Well, in terms of the price increases that we’re going to see if we have a serious climate policy, I hate to tell it to you folks, but 18 or 19 cents rounds to about zero. We’re going to see gas prices going well above $5 a gallon in the first few years of the policy, and ultimately higher than that. How are you going to have a policy that squares the circle between, on the one hand, the need to price those emissions in order to address the problem of climate change and, on the other hand, even politicians who see climate change as a problem saying “we can’t let the price of gas go up because it’s going to hurt the American family”?

The reality is, you’re going to see serious price increases here. Frankly, I think you would have a really hard time trying to convince the American people that it’s only going to cost them the equivalent of a postage stamp a day to do it. I mean, it just doesn’t pass the sniff test for reality. We’re not going to address global warming by having gas at $3.50 a gallon. It’s really not plausible to most people, I believe, that you can price carbon emissions to address the problem of global warming without significantly hitting them in the pocketbook, and that is a contradiction that the Republicans have found, correctly identified, and pointed to. And it’s one of the big impediments to achieving a climate policy in the United States.

Triple Crisis welcomes your comments. Please share your thoughts below.

7 Responses to “Climate Policy as Wealth Creation, Part 3”

  1. [...] Climate Policy as Wealth Creation, Part 3 Triple Crisis. Makes the point that there is a lot of climate-change related low-hanging fruit, meaning numerous projects with a negative cost, in that they save more than the expenditures involved. [...]

  2. david battabong says:

    Here in Europe, I’ve paid well over 5$/day equivalent prices for gas for many years. It’s really easy to integrate into a life-style. Maybe the fact that I haven’t had to buy a postage stamp for years now is a big factor.

    In other words, America, get over yourselves.

  3. hb says:

    “There in Europe,” you don’t have to drive nearly as much as we do “here in America.” We have much greater distances to drive to work each day and have a vastly larger land mass. Maybe it is correct that carbon emissions should be reduced, maybe it isn’t – I’m not a climatologist, chemist, or geologist. That aside, don’t lecture us on the ease of integration because your experience and demonstrated lack of imagination doesn’t permit you to do so.

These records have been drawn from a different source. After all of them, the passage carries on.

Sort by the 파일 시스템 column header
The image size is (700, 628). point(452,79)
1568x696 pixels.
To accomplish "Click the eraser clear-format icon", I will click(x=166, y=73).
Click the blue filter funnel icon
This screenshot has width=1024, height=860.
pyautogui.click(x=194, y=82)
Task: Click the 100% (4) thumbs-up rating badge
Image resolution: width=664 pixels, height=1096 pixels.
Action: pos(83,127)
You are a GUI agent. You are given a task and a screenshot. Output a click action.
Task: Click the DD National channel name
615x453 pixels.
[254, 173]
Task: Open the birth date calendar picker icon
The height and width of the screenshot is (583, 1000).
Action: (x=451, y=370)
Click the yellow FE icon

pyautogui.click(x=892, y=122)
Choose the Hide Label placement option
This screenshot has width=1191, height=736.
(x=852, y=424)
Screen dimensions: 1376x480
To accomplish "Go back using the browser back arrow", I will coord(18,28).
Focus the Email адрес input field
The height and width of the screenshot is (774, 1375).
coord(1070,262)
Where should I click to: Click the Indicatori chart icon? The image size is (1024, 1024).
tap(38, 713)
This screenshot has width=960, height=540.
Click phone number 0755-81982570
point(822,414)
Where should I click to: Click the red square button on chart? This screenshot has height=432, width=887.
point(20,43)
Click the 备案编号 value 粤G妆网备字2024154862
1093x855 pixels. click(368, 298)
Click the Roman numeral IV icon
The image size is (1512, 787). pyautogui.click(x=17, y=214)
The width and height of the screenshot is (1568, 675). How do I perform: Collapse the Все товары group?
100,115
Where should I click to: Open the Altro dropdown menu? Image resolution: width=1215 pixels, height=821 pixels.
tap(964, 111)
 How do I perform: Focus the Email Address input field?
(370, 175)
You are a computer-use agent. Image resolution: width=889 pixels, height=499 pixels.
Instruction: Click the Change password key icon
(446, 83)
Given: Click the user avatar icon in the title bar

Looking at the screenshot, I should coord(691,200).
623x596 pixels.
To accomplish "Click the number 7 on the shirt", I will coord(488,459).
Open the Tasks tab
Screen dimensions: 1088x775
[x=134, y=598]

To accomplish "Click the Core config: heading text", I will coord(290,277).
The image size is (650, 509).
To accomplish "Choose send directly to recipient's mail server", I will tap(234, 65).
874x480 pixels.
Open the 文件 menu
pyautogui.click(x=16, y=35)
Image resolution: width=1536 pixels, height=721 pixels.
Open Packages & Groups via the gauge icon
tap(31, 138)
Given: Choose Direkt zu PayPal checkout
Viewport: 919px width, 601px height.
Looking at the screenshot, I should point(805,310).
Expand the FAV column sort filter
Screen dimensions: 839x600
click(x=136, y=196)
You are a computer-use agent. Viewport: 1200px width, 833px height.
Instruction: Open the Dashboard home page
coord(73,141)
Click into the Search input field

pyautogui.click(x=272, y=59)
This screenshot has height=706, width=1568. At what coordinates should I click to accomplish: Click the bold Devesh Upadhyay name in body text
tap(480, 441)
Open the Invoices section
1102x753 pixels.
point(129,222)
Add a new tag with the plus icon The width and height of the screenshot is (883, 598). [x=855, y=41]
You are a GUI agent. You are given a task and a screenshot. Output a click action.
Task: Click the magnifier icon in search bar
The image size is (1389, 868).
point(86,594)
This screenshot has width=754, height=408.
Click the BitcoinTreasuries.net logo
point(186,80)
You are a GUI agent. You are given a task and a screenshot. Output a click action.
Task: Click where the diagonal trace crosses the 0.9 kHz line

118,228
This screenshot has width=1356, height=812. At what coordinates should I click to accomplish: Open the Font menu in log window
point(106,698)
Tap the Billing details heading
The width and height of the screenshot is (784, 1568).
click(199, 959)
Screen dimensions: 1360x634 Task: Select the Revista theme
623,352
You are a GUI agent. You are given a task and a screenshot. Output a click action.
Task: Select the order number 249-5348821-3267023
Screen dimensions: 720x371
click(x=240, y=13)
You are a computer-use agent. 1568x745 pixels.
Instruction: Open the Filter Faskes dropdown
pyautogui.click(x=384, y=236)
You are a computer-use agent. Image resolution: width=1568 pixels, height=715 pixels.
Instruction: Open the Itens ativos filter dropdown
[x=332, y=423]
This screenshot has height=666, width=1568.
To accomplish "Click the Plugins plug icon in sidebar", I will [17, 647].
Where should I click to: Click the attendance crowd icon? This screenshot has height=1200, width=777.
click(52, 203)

    In other words, European, butt out until you can think clearly.

  4. Irrational says:

    Both david battabong and hb have a point.
    If I, as a stupid European, oversimplify: everything is simply bigger in the US – including distances – and it is hard to see how you can build public transport networks profitably in sparsely populated regions.
    However, Europe has generally also chosen to invest in its infrastructure (although we may be going the wrong way now), enabling more people to use public transport for getting to work or to the other end of a country (we still need work on borders!).
    Both are policy choices, conscious or not, but they have repercussions on the rest of the system, i.e. if you want to use more public transport you need to have more people in cities where it is viable etc. This is something that requires long-term strategic planning to get there and has to be supported by the electorate at large.
    In the US I am not sure that petroleum products are the low-hanging fruit – I think building insulation is the low-hanging fruit: less heating in winter and less cooling in summer. It will cost more than slapping up the standard houses that the big construction companies like now, but it will pay back for the house buyer if it is integrated in the planning from the start (even though I would suspect that US homes are easier to retrofit than European ones).
    Caveat: I have not read the two first articles, so if these points have been made don’t get rude.